Why the “Why” Matters to Adult Learners

Sticky notes with the word "Why?" written on it

The word pedagogy continues to be bandied about in higher education despite increasing numbers of adults returning to the classroom. Additionally, online asynchronous courses continue to expand, making it harder for faculty members to gauge student comprehension of material and for adult learners to feel connected to the material. Thus, faculty, particularly those teaching in online graduate programs, need to emphasize the six andragogical principles developed by Knowles (1995). Knowles’ assumptions are that adults:

  • are independent and have a strong concept of self,
  • rely on their background and previous experiences,
  • seek to learn based on external influences,
  • attempt to connect learning to everyday applications,
  • are inherently motivated to learn,
  • require rationale or the “why” of assignments.

Explaining the “why”

As a public and academic library director, I routinely explain policies and why preparing for unforeseen events is essential. This type of exploration and long-range planning has allowed libraries across the country to quickly adapt to COVID-19 closures. It is also something I embedded into my Library and Information Studies (LIS) curriculum as a new faculty member in the fall of 2020. After all, my entire professional career has been helping people answer questions: “Where do I find…,” “How do I search for…,” “Why do I need to know…,” “When will I ever use….”

Understanding that students are unfamiliar with the intricacies of their future professions and that adult learners need to know the “why,” I initially sought to provide contextuality to the course learning objectives. Nonetheless, an unanticipated pattern emerged in student surveys—praise for my concise instructions, including the who, what, where, when, how, and most importantly, the why of assignments (W5H).

My video lectures covering the core content provided fundamental knowledge; however, students garnered increased comprehension of theories by describing the W5H in pre-assignment videos. In addition, students produced more robust work products that they used in their current work environments. For example, a student’s technology proposal received 100% funding from an outside foundation to implement new technology at his local library. Another student’s tutorial on navigating a local library’s catalog was placed on its website—even though the student had no previous association with the organization. A further student researched and justified an LGBTQIA+ collection for inclusion in a community’s Young Adult area.

As more adults enter higher education, faculty will benefit by incorporating andragogical principles into the curriculum to fulfill adult learners’ needs to understand the “why” of assignments. Curating practical assignments while providing appropriate context may allow learners to engage more fully in the course. Subsequently, students may develop a deeper appreciation of how course assignments apply to their future professions. Below is an example of a library management assignment that articulates the “why.”

Developing a theory of leadership paper

Assignment information: This assignment expands your current working knowledge. The purpose of this paper is to help you determine the best leadership style for effectively managing library stakeholders. Use APA 7th edition citation style. The paper length is 10 to 12 pages.

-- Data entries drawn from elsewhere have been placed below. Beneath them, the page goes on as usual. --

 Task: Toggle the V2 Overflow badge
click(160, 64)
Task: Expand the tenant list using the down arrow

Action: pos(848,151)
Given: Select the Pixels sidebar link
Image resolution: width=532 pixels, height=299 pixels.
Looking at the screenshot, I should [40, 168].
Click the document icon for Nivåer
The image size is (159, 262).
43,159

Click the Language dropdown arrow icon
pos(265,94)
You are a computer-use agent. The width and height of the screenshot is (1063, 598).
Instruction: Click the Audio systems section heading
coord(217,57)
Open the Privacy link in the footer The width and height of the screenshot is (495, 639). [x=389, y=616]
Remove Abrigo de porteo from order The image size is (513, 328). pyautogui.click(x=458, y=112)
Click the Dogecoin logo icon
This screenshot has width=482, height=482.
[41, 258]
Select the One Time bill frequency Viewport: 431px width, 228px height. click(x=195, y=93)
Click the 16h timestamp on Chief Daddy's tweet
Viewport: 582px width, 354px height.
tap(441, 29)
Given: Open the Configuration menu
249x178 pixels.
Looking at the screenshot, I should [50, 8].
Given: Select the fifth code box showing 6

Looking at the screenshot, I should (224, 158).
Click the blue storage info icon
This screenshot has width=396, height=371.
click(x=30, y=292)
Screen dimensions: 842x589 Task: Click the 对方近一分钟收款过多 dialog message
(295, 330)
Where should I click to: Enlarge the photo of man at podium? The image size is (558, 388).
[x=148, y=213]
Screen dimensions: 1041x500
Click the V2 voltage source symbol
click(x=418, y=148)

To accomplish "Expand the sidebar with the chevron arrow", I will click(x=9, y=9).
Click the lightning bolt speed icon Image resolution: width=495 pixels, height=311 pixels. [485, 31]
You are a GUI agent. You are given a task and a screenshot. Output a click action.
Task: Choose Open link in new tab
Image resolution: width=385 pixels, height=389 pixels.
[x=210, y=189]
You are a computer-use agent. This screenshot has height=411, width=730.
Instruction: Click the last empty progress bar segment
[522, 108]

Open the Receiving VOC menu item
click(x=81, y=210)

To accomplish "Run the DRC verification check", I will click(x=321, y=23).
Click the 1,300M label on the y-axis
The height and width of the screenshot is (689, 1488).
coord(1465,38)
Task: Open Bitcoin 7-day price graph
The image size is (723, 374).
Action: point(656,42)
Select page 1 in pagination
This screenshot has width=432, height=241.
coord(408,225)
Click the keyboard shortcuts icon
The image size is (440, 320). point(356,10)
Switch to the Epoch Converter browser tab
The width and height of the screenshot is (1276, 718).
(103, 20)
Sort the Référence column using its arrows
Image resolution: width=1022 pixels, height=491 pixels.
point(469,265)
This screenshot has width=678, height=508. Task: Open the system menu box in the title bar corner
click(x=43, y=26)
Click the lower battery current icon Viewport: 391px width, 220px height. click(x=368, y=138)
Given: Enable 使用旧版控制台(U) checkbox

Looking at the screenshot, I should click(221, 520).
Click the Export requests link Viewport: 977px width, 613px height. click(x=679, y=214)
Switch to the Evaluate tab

This assignment is essential: As a leader, you will encounter different personalities and develop relationships with numerous stakeholders. To that end, it is vital that you understand leadership style strengths and weaknesses, and how you can best interact with followers. For example, while working in a public library, one of my staff members came into my office and asked me if I thought she was doing a good job. I explained she was doing an excellent job, and I valued her as an employee. However, during our conversation, I learned that she needed more consistent praise to reassure her of her place in the organization. When giving another employee praise several days later, the employee questioned my authenticity. The contradictory reactions were an eye-opening experience and helped me define who I am as a leader and how I can express my gratitude in meaningful ways to meet the needs of individual employees.

There are three objectives of this assignment.

  1. The paper will help you further explore several leadership styles you have encountered during the course.
  2. The paper will allow you to think about your personality traits and what leadership style appeals to you. Then, consider how you will lead from the beginning?
  3. The paper will provide insight into how you might respond to different leadership styles in the workplace used by your manager.

Dr. Kristen L. Becker is an assistant professor in the School of Library and Information Studies at Texas Woman’s University where she shares experiences from her 20-year career in libraries with students. Her current research focuses on leadership and policy in nonprofit organizations.


Knowles, Malcolm S. The Adult Learner: A Neglected Species. Houston, London: Gulf, 1995.